There’s many things that Reading FC in the last few seasons have taught us. Firstly, don’t get too high when we win or even draw an eight-goal classic with nigh on the last gasp of the game. Secondly, don’t expect that to be a catalyst for future results. Thirdly, you know we’ll get absolutely battered in the next game. These types of cycles are often repeated, but that’s life as a fan of this club in 2022.
Fortunately, for many a Reading fan we’re sanguine about this. We know what we are. We know where we’re at. There’s the disparate bunch of talented but inconsistent few that can be matchwinners on their day, but likely some will soon be leaving. There’s the hard-working older element that have their best days behind them, and a few youngsters that pop up now and then; we’ve no idea how good they can be.
All of the above has led to Reading barely surviving another year in the gruelling, cut-throat and hectic Championship for another season. As a microcosm of the last two games, what have we learned from it? Maybe not learned, as such, but reinforced.
We know the squad numbers and quality are not sufficient for a 46-game competition. The Championship is possibly the most gruelling division in European football. That can’t be taken lightly; this league is brutal. The most mitigating factor of the entire season has been the injuries - coupled with the lack of depth in many positions.
An example of that is Lucas Joao. Before his return in the winter, we struggled by with the talismanic Andy Carroll, before that we mixed and fiddled with false nines to varying degrees of success. Latterly, poor Lucas has had no backup whatsoever. If he has been substituted, it has not been a like-for-like swap. That said, there’s nobody really like Joao but still we don’t have another bona fide centre-forward, the closest being Yakou Meite who is more of a wide forward and Femi Azeez who is more like Meite than he is Joao.
Due to having to prune the squad of deadwood, like Sam Baldock and Marc McNulty, we were always short on strikers. However, we had seen signs that Jahmari Clarke could offer something. He single-handedly won us three points at St Andrews which were vital in the great scheme of things. Still, interim manager Paul Ince chose not to deploy him or hardly any youngsters during his tenure to date.
Arguably, this has been a deliberate action from the manager not to expose players who are too young to cope with such an important situation as staving off relegation. That does make sense, but when bodies are very thin on the ground to begin with, it does beg the question still, where is Clarke when Kelvin Ehibhatiomhan has been warming the bench instead?
The situation of the strikers could be replicated for many other outfield positions, too. No alternate right back for Andy Yiadom. No real alternate for left back in Baba Rahman (who we don’t even own), but saviour Tom McIntyre can do a job there. In central defence, there’s only Terrell Thomas. He’s possibly destined never to kick a ball in anger in a Reading shirt and almost certainly will be released in the summer.

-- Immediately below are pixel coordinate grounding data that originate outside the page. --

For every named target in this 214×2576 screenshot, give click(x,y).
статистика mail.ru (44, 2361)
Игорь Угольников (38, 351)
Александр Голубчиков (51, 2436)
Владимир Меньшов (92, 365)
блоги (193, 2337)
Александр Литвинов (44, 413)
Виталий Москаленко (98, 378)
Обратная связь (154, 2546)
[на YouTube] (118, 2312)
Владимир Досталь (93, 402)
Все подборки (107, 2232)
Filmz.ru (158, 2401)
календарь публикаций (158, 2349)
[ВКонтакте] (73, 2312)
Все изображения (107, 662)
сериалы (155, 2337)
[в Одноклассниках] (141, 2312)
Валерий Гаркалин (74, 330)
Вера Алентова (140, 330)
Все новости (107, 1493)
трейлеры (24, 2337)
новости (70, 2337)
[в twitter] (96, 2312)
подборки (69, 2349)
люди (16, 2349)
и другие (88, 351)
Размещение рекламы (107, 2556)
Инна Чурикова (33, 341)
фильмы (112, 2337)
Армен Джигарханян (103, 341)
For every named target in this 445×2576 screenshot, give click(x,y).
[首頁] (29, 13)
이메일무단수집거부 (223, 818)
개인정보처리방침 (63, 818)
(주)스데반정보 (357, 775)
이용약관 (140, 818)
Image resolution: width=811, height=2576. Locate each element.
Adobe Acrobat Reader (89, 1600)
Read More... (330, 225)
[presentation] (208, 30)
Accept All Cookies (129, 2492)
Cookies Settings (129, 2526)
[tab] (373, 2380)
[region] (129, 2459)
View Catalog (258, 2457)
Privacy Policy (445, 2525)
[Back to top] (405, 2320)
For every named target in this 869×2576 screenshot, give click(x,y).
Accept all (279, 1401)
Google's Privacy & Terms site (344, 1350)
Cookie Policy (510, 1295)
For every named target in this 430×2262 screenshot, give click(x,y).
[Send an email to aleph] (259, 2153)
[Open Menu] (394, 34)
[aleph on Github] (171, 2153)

In midfield, without John Swift and Andy Rinomhota, we’ve got by with Josh Laurent, a Premier League-winning loanee in Danny Drinkwater and a faltering loanee, Tom Dele-Bashiru. Again, no real options available to replace any of those. Dejan Tetek has been injured for months and, beyond the injured duo, there’s little to draw upon.
That’s the physical aspect, but we’re also mentally capable of both Himalayan highs and Mariana Trench-like lows. It was almost predictable that we’d succumb badly after such a monumental high of an equaliser at the death in a 4-4 fixture. It’s so Ding-sy.
In hindsight, the result against Swansea put the seal on our Championship survival and maybe the players felt that also. Maybe the relief of that result emptied the emotional and physical tanks for the fixture against Hull City? Coupled with the lack of numbers to mix the starting XI up, maybe it was inevitable that tired legs and minds could not replicate such a performance again or even close to it.
When all is said and done, what physical remnants remain, we must acknowledge that this team has been patchwork for large parts of the season, at absolute best. When looking at other sides which have shown such obvious structure, shape and movement, we’re way, way behind teams like that. Reading have not controlled a single game of football for as long as I can remember. Of course, this is all our own doing. That can’t be denied.
Going forward, now we know what level we’re pitching ourselves at, we can only hope that solid plans (and one of many plans) are ahead to make Reading competitive at very least next season. If “competitive” means we’re capable of winning 15 games next season, then that’s good enough. It may have to be.